• Text excerpt:
============
SPP staff pointed out that the 33% PRM brought forward by the Supply Adequacy Working Group (SAWG) technically meets a 1-in-10 reliability standard; they intend to bring both PRMs to state regulators and the RTO’s board during their August meetings. 

Omaha Public Power District’s Colton Kennedy, the SAWG’s chair, said the PRM’s requirement is intended to ensure that load-responsible entities are appropriately planning for capacity in both seasons. SPP’s 2023 loss-of-load study was the first in which staff directly analyzed seasonal risk beyond summer; it found a 15% PRM would not meet a 1-in-10 LOLE in either season. 

“The complexity, the scope and the extent of questions by SAWG members by far surpassed all previous studies,” Kennedy said. “We didn’t previously have that in the historical [record] with an [LOLE] model. The inclusion of correlated outages, the inclusion of winter peak variability are the driving factors and are very reasonably supported. Very demonstrable, very objective in the work that we’re doing.” 

Advanced Power Alliance’s Steve Gaw (third from left) discusses issues with other renewable interests. | © RTO Insider LLC

He said SPP staff was very consistent with the 36% winter PRM recommendation, which created debate and discussion within SAWG related to the transition to a higher PRM by entities without sufficient capacity. 

“They’re concerned about the generation interconnection process and being able to study resources and get them through this process [quickly],” Kennedy said. 

Regardless of the final number, individual entities will have to step up, said Bill Grant, formerly with Southwestern Public Service and back on MOPC as a representative for XO Energy. 

“The resources are out there. That doesn’t mean that there’s not some entities that have to scramble to meet this requirement,” Grant said. “Remember, if you approve these numbers, you are impacting utilities’ ability to get generation connected before any individual changes. There is an impact, and it’s kind of hidden.” 

“For a regulated investor-owned utility, there’s not enough time to get new generation in,” Oklahoma Gas & Electric’s Brad Cochran said.
============
• Provided material:
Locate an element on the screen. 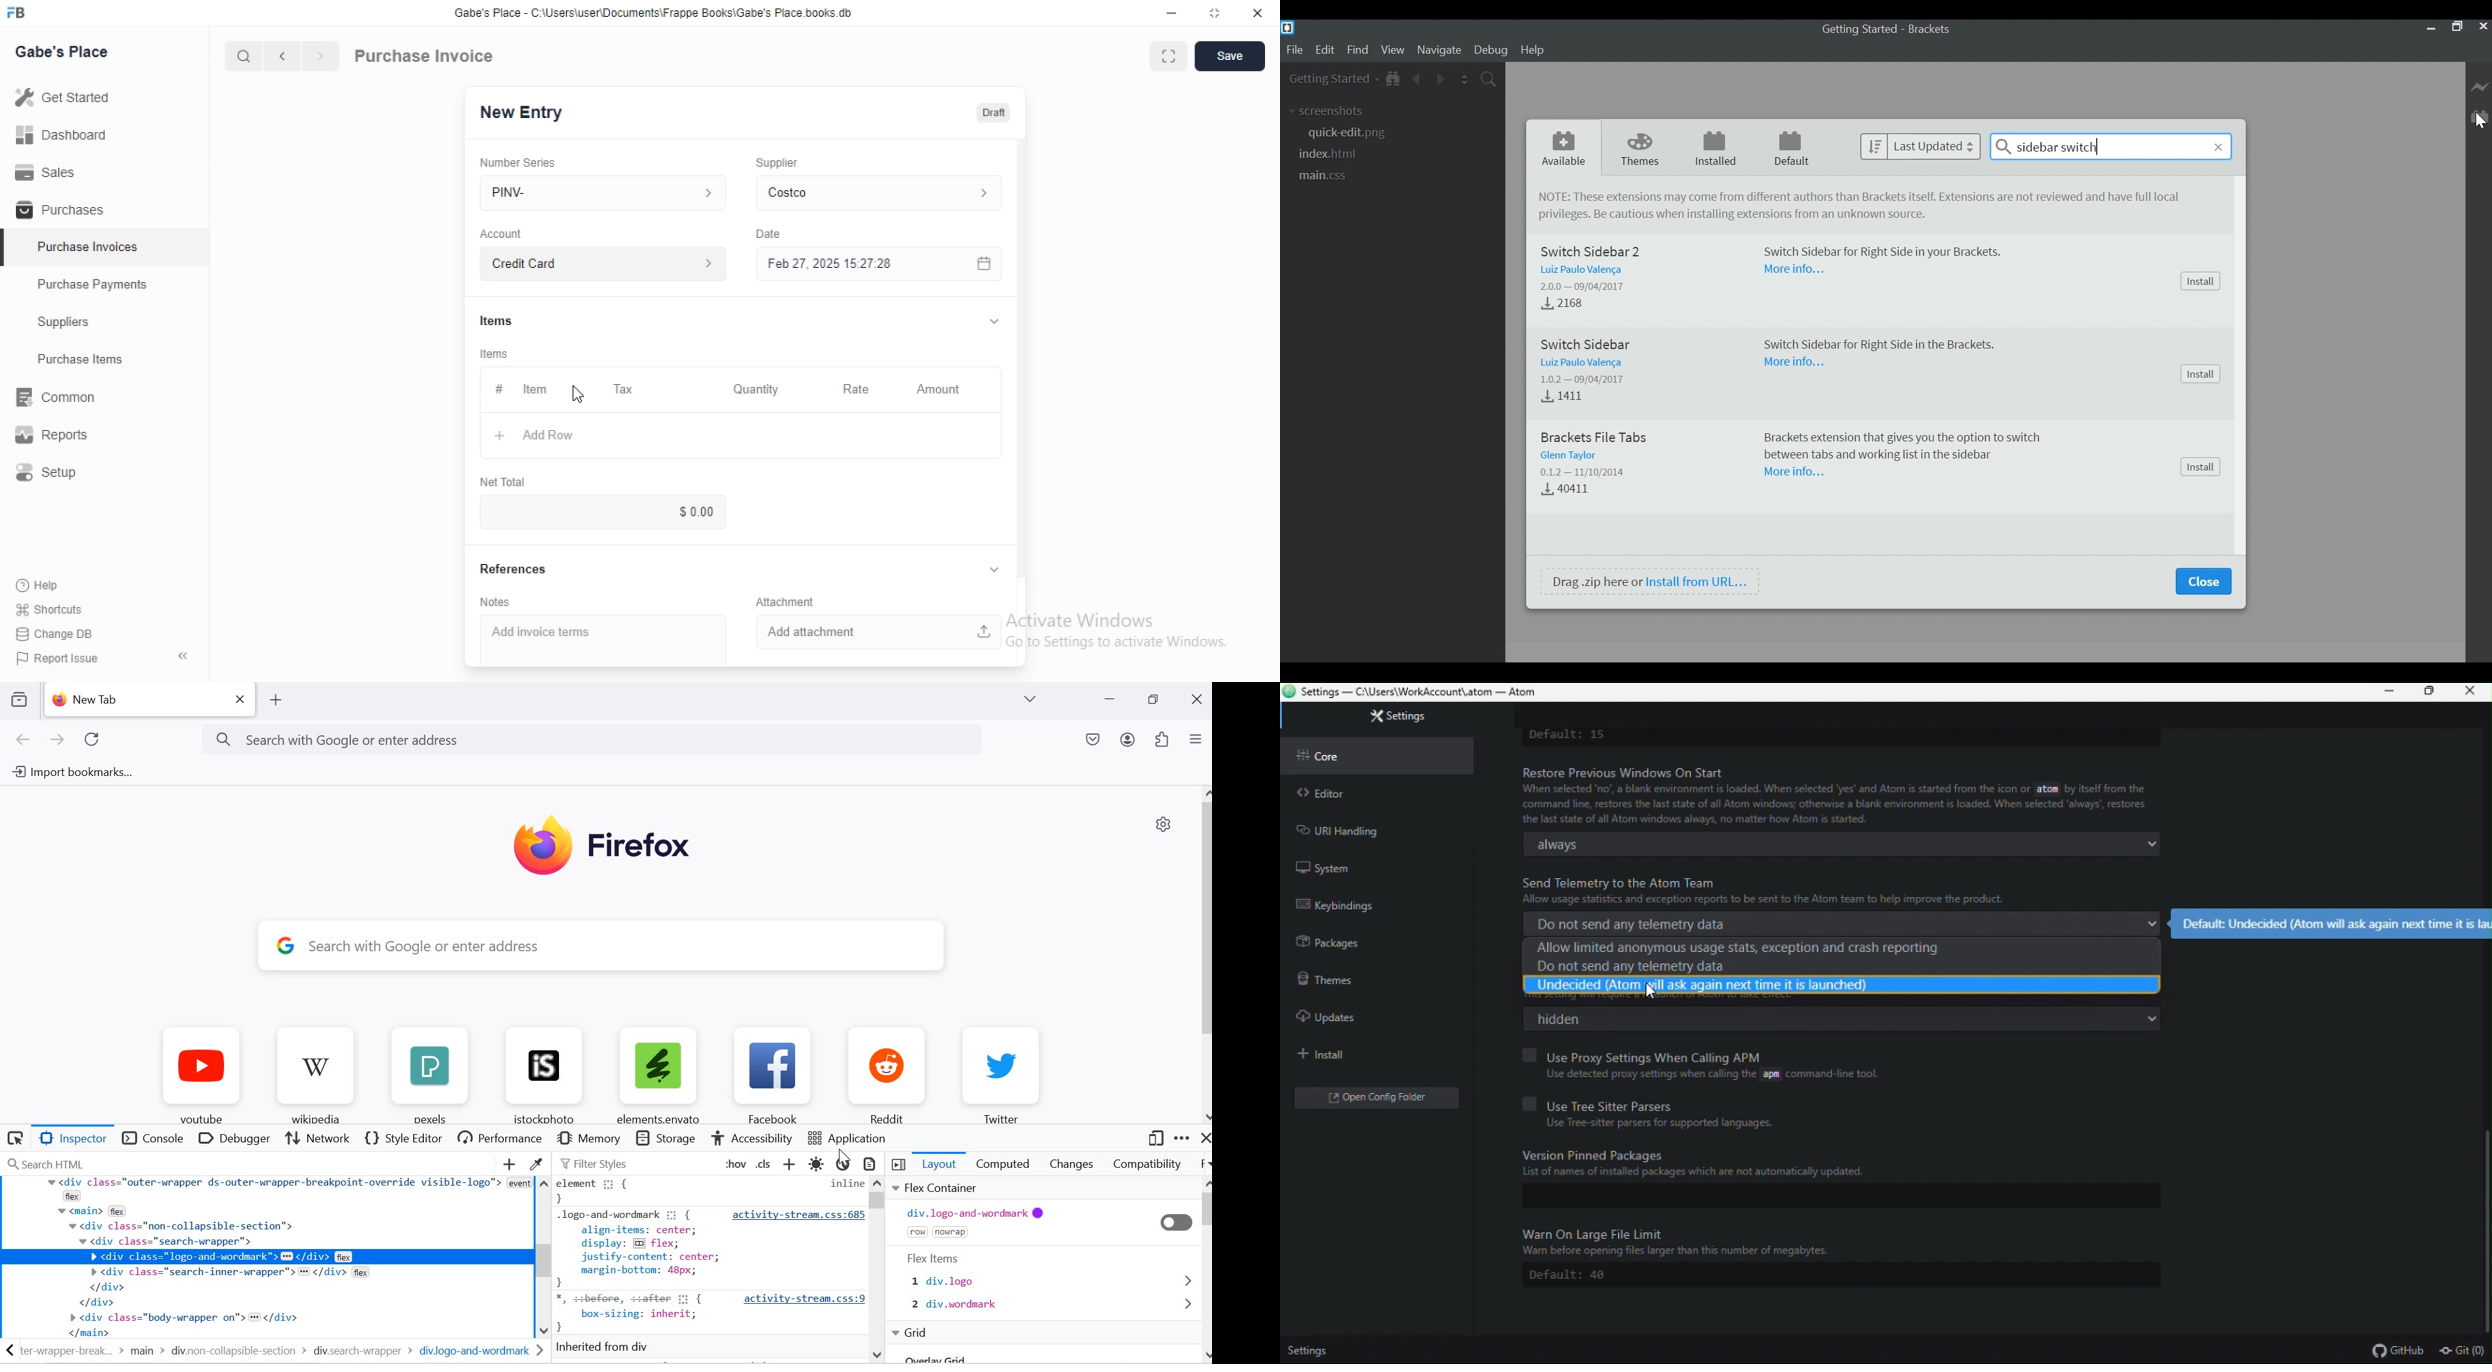 Image resolution: width=2492 pixels, height=1372 pixels. View is located at coordinates (1392, 51).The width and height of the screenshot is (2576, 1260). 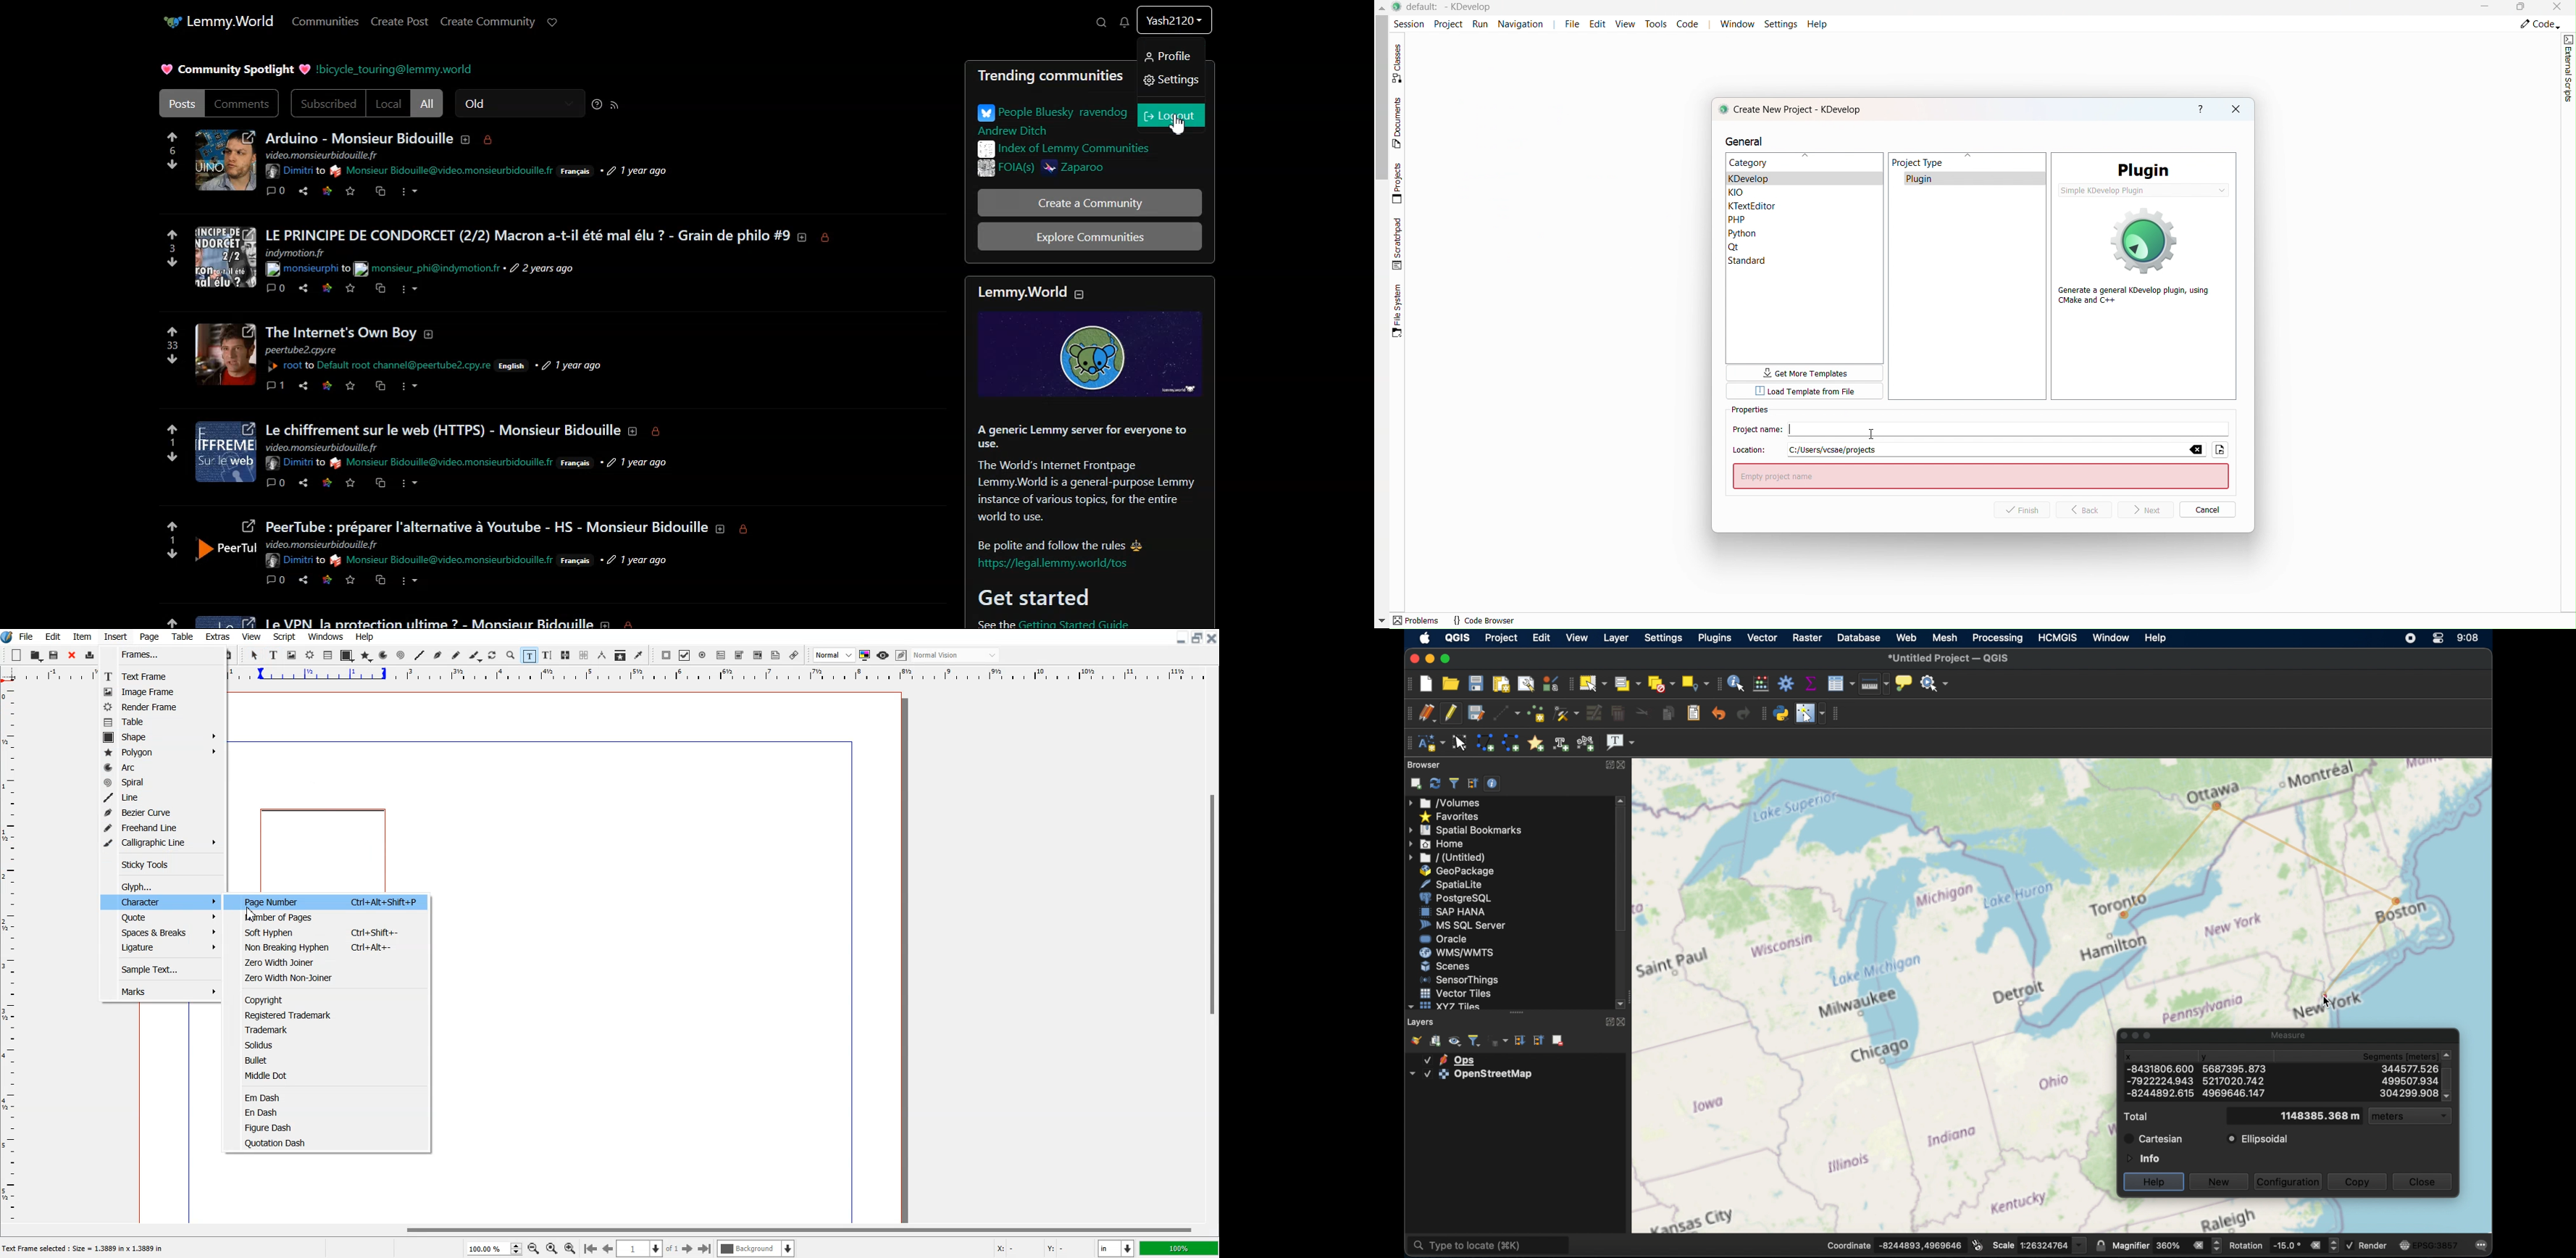 What do you see at coordinates (1180, 1248) in the screenshot?
I see `100%` at bounding box center [1180, 1248].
============
• Goal of the exercise: Update the passage on SPP's planning reserve margin from "SPP staff pointed" to "in either season." so that "state regulators" reads "state commissions".

• Written solution:
SPP staff pointed out that the 33% PRM brought forward by the Supply Adequacy Working Group (SAWG) technically meets a 1-in-10 reliability standard; they intend to bring both PRMs to state commissions and the RTO’s board during their August meetings. 

Omaha Public Power District’s Colton Kennedy, the SAWG’s chair, said the PRM’s requirement is intended to ensure that load-responsible entities are appropriately planning for capacity in both seasons. SPP’s 2023 loss-of-load study was the first in which staff directly analyzed seasonal risk beyond summer; it found a 15% PRM would not meet a 1-in-10 LOLE in either season.